Paper Note: Chain Replication
FAQ
Is chain replication used in practice over other things like Raft or Paxos?
Systems often use both.
A common way of building distributed systems is to use a configuration server (called the master in the paper) for maintaining configuration info (e.g., who is primary) and a replication system for replicating data.
Paxos/Raft are commonly-used to build the configuration server while the replication system often uses primary-backup or chain replication.
The reason to use Raft/Paxos for configuration server is it must handle split-brain syndrome.
The reason to use primary/backup for data replication is that it is simpler than Raft/Paxos and Raft, for example, is not good at for replicating large amounts of data. The replication system can rely on the configuration server to avoid split-brain syndrome.
What are the tradeoffs of Chain Replication vs Raft or Paxos?
Both CR and Raft/Paxos are replicated state machines. They can be used to replicate any service that can fit into a state machine mold (basically, processes a stream of requests one at a time).

WHAT TO WORK ON.
**1)** According to the chain replication FAQ, what is commonly used to build the configuration server?
**2)** Reproduce everything in the listing from its first line down to the line containing "point(236,342)", with both ends included.
The listing has no connection to the chain replication FAQ above.

Collected data
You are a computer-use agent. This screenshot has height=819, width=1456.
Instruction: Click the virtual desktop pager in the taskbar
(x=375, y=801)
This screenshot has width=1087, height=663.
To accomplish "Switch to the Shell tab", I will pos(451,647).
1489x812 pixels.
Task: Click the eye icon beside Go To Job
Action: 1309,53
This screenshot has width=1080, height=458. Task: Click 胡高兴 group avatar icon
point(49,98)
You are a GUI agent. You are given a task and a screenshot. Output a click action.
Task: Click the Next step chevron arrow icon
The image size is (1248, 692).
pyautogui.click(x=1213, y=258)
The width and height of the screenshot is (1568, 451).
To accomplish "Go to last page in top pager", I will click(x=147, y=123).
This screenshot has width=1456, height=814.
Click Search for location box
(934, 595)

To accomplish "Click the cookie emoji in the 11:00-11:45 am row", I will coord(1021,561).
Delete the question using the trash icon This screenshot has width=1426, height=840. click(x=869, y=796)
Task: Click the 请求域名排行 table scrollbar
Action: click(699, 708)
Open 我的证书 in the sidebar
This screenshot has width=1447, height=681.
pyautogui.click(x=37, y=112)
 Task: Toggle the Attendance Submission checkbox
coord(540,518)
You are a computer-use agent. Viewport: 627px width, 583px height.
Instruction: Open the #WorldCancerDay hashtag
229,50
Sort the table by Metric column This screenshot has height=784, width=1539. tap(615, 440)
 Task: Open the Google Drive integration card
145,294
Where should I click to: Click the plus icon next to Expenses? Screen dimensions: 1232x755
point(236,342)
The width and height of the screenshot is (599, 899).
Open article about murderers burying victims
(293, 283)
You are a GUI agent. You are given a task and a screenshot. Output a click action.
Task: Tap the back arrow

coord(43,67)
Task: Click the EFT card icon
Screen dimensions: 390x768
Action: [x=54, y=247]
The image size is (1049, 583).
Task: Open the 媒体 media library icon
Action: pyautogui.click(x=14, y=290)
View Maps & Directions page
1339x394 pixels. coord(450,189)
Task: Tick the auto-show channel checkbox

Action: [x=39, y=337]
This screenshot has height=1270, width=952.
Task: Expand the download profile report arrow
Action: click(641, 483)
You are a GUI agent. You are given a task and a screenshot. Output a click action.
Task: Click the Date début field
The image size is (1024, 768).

ANSWERS TO THE EXERCISES.
**1)** Paxos or Raft.

**2)**
You are a computer-use agent. This screenshot has height=819, width=1456.
Instruction: Click the virtual desktop pager in the taskbar
(x=375, y=801)
This screenshot has width=1087, height=663.
To accomplish "Switch to the Shell tab", I will pos(451,647).
1489x812 pixels.
Task: Click the eye icon beside Go To Job
Action: 1309,53
This screenshot has width=1080, height=458. Task: Click 胡高兴 group avatar icon
point(49,98)
You are a GUI agent. You are given a task and a screenshot. Output a click action.
Task: Click the Next step chevron arrow icon
The image size is (1248, 692).
pyautogui.click(x=1213, y=258)
The width and height of the screenshot is (1568, 451).
To accomplish "Go to last page in top pager", I will click(x=147, y=123).
This screenshot has width=1456, height=814.
Click Search for location box
(934, 595)

To accomplish "Click the cookie emoji in the 11:00-11:45 am row", I will coord(1021,561).
Delete the question using the trash icon This screenshot has width=1426, height=840. click(x=869, y=796)
Task: Click the 请求域名排行 table scrollbar
Action: click(699, 708)
Open 我的证书 in the sidebar
This screenshot has width=1447, height=681.
pyautogui.click(x=37, y=112)
 Task: Toggle the Attendance Submission checkbox
coord(540,518)
You are a computer-use agent. Viewport: 627px width, 583px height.
Instruction: Open the #WorldCancerDay hashtag
229,50
Sort the table by Metric column This screenshot has height=784, width=1539. tap(615, 440)
 Task: Open the Google Drive integration card
145,294
Where should I click to: Click the plus icon next to Expenses? Screen dimensions: 1232x755
point(236,342)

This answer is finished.